## TASK DETAILS
Reproduce the records between the line holding "Screen dimensions: 768x768" and the line holding "point(1288,31)", inclusive, substituting "bit depth" for "color depth" and leaving everything else unchanged.

::::::::::

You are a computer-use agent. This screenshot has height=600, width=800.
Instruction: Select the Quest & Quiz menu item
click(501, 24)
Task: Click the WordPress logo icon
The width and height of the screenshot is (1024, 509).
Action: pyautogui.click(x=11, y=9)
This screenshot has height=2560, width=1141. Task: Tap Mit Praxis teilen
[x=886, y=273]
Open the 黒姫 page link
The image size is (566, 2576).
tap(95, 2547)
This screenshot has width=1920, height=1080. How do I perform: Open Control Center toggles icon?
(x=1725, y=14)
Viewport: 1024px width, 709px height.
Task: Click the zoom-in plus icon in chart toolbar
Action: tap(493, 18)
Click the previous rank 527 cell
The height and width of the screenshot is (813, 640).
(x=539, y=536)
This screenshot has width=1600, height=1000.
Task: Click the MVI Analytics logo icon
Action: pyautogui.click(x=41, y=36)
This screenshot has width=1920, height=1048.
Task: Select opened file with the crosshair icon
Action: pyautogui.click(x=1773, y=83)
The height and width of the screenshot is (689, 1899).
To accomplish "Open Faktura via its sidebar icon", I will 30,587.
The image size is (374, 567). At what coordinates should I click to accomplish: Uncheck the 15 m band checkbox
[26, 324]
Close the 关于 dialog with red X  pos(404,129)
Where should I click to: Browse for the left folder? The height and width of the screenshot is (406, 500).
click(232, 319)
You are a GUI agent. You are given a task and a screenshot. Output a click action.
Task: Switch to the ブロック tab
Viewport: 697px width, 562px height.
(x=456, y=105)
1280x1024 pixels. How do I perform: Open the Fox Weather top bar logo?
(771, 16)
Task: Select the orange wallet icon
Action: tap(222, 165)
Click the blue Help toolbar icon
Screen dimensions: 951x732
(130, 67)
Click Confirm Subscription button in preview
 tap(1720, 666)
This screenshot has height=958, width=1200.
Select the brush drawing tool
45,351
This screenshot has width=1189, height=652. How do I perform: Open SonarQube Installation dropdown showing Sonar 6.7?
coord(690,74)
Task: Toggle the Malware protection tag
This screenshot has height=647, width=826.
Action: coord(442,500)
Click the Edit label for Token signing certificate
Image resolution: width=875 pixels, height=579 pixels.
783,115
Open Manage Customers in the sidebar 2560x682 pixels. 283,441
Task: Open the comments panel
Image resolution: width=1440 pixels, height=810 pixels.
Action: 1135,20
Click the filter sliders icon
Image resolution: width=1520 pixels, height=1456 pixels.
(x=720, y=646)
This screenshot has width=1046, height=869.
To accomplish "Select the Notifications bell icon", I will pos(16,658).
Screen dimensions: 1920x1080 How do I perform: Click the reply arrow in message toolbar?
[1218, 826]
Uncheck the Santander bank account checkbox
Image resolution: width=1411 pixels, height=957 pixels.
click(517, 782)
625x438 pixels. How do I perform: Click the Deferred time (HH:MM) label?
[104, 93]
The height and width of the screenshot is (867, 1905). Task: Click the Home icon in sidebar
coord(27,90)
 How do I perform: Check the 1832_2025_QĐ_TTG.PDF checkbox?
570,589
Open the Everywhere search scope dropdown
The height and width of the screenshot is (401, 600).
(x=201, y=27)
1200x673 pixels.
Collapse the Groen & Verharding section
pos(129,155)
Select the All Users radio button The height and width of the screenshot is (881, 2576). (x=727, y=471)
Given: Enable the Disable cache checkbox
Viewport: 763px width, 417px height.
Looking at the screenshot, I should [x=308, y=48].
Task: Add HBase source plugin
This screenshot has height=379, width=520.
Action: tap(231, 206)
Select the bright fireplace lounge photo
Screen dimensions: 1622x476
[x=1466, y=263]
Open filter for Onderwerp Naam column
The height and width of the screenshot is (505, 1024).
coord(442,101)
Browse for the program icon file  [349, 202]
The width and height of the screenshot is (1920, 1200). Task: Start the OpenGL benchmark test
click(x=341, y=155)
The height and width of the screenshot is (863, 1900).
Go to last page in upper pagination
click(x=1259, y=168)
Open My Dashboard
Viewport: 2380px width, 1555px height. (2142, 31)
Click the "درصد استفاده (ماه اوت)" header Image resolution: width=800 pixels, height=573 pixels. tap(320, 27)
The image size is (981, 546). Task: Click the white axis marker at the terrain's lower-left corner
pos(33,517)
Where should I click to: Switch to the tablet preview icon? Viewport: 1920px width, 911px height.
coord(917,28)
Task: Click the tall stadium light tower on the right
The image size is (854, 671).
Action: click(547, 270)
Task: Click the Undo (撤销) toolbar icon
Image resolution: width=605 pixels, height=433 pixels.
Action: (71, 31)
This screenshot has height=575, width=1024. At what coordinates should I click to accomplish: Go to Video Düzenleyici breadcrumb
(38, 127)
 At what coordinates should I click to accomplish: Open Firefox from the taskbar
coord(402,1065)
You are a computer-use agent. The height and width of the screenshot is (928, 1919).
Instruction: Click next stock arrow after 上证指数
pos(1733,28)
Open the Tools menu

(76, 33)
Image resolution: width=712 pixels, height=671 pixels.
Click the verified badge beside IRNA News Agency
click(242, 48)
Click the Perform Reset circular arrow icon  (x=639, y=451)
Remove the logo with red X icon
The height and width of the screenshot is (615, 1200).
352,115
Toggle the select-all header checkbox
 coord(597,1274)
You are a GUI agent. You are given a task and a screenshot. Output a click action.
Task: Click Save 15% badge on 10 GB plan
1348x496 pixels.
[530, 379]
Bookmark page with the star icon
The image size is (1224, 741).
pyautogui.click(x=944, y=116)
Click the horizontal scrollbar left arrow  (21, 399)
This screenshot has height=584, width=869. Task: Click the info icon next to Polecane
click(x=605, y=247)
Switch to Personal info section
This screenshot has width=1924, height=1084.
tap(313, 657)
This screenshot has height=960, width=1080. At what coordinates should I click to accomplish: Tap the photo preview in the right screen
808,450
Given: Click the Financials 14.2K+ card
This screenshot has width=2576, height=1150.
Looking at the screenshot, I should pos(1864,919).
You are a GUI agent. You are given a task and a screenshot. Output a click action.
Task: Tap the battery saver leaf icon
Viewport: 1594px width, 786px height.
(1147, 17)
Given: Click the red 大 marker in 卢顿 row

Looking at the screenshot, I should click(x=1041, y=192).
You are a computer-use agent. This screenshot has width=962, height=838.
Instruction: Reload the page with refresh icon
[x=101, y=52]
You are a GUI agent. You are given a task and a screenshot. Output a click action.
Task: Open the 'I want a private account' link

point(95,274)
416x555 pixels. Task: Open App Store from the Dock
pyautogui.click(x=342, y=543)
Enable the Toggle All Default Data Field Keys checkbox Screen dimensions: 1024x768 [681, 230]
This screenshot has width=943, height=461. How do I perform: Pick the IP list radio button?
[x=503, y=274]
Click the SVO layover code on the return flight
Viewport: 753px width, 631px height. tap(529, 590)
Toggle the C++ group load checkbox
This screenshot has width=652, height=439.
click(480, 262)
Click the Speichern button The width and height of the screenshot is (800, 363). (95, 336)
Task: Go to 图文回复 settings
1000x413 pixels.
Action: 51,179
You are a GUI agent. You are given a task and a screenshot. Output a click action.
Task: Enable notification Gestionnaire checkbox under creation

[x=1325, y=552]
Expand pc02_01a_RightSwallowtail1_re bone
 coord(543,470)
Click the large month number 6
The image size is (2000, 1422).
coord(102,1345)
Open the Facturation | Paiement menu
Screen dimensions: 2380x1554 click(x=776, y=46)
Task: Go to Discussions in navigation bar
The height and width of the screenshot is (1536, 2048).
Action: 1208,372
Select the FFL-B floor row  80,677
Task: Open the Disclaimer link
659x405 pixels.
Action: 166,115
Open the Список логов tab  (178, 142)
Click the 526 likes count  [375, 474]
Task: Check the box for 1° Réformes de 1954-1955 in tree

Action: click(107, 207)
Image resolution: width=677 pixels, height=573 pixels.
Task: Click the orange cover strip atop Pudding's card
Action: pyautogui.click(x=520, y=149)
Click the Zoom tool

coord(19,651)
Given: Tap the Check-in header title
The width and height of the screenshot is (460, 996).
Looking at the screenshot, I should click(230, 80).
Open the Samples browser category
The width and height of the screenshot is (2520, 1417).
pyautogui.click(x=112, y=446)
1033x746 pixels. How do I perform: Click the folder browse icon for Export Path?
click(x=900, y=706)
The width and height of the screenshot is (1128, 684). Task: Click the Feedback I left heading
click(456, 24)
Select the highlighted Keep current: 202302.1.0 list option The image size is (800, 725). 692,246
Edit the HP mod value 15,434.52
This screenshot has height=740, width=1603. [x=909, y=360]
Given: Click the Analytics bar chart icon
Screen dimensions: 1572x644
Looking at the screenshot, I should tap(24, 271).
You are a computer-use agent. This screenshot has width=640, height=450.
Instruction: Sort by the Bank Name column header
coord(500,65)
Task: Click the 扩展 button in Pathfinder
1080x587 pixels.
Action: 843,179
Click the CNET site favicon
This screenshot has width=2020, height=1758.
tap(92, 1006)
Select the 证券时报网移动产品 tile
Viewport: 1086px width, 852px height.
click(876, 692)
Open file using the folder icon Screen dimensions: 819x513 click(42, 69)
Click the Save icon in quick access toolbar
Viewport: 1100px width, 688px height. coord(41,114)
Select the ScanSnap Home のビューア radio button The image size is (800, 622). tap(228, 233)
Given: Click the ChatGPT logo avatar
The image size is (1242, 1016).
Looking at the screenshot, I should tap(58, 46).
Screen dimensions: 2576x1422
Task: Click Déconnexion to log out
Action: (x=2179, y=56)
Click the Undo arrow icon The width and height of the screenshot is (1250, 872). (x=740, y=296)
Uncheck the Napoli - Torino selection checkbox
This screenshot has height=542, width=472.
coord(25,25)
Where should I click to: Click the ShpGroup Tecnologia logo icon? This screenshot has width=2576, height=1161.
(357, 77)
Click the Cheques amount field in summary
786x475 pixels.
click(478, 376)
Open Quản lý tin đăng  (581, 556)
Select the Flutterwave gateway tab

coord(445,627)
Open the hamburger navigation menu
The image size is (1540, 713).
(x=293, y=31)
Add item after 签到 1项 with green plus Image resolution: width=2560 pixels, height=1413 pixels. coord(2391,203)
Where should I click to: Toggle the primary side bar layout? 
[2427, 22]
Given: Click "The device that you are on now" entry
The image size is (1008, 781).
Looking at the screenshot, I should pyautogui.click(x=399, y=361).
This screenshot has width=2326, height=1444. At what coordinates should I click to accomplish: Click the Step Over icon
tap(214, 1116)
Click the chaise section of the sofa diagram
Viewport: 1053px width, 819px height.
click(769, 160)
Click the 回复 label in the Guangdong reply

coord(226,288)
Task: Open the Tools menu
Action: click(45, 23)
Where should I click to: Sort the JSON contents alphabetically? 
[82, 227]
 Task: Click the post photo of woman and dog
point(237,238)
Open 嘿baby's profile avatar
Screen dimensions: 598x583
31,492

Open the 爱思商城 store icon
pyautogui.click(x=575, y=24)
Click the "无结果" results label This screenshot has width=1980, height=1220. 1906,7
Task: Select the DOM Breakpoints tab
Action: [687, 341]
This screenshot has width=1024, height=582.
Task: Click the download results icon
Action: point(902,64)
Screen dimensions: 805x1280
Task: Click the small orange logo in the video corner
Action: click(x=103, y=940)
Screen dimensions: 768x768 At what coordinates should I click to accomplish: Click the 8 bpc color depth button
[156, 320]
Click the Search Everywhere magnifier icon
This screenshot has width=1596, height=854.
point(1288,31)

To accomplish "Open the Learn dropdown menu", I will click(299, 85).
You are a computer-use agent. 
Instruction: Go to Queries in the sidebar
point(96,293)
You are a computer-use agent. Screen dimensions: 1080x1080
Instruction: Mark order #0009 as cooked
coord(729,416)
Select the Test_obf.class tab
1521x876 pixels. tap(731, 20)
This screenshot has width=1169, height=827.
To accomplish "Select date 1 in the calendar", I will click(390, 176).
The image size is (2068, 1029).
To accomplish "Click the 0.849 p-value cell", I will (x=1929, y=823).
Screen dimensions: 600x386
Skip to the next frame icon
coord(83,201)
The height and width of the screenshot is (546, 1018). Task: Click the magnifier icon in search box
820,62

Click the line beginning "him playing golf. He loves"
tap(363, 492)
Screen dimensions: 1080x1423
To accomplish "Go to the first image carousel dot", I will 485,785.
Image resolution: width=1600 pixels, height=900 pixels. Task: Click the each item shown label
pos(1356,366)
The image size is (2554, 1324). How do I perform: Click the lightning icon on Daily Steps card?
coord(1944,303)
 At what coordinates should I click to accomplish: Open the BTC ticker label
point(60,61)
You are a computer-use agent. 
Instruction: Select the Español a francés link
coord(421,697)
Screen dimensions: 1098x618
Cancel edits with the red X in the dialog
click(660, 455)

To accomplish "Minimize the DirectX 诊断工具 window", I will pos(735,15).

::::::::::

## ANSWER TO THE EXERCISE
Screen dimensions: 768x768 At what coordinates should I click to accomplish: Click the 8 bpc bit depth button
[156, 320]
Click the Search Everywhere magnifier icon
This screenshot has width=1596, height=854.
point(1288,31)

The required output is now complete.